**GIVEN RECORDS:**
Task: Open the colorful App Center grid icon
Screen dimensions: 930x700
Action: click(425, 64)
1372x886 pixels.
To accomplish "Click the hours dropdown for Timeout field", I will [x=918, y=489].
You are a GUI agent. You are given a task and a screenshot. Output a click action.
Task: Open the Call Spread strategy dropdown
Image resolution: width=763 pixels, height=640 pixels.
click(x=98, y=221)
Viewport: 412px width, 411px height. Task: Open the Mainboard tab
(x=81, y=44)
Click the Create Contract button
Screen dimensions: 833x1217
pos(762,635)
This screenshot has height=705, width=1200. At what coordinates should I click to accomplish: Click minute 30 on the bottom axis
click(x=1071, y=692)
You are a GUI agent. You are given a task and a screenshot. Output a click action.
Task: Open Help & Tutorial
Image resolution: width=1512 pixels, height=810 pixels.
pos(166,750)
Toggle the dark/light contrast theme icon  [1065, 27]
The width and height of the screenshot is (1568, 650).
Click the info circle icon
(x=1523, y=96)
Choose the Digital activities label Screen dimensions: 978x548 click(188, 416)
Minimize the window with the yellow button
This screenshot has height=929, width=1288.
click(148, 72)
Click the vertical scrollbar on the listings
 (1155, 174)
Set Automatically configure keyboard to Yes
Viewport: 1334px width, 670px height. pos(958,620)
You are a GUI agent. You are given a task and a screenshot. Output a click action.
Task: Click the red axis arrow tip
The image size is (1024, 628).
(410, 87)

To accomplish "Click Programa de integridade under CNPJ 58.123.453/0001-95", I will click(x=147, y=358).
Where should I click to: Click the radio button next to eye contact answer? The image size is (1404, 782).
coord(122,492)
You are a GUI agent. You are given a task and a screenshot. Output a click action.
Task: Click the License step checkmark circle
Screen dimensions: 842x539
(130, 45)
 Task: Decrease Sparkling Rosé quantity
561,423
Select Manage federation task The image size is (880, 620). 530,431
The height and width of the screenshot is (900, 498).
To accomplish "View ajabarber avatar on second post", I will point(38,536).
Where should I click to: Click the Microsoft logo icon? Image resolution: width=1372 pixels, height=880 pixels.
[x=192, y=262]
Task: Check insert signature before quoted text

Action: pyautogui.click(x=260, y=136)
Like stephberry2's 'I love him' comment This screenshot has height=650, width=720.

**INSTRUCTION:** Rewrite the items from the start through the line that contains "Toggle the dark/light", renaming "Screen dimensions" as "Display size" and changing nothing else; give only those lines.

**WRITTEN SOLUTION:**
Task: Open the colorful App Center grid icon
Display size: 930x700
Action: click(425, 64)
1372x886 pixels.
To accomplish "Click the hours dropdown for Timeout field", I will [x=918, y=489].
You are a GUI agent. You are given a task and a screenshot. Output a click action.
Task: Open the Call Spread strategy dropdown
Image resolution: width=763 pixels, height=640 pixels.
click(x=98, y=221)
Viewport: 412px width, 411px height. Task: Open the Mainboard tab
(x=81, y=44)
Click the Create Contract button
Display size: 833x1217
pos(762,635)
This screenshot has height=705, width=1200. At what coordinates should I click to accomplish: Click minute 30 on the bottom axis
click(x=1071, y=692)
You are a GUI agent. You are given a task and a screenshot. Output a click action.
Task: Open Help & Tutorial
Image resolution: width=1512 pixels, height=810 pixels.
pos(166,750)
Toggle the dark/light contrast theme icon  [1065, 27]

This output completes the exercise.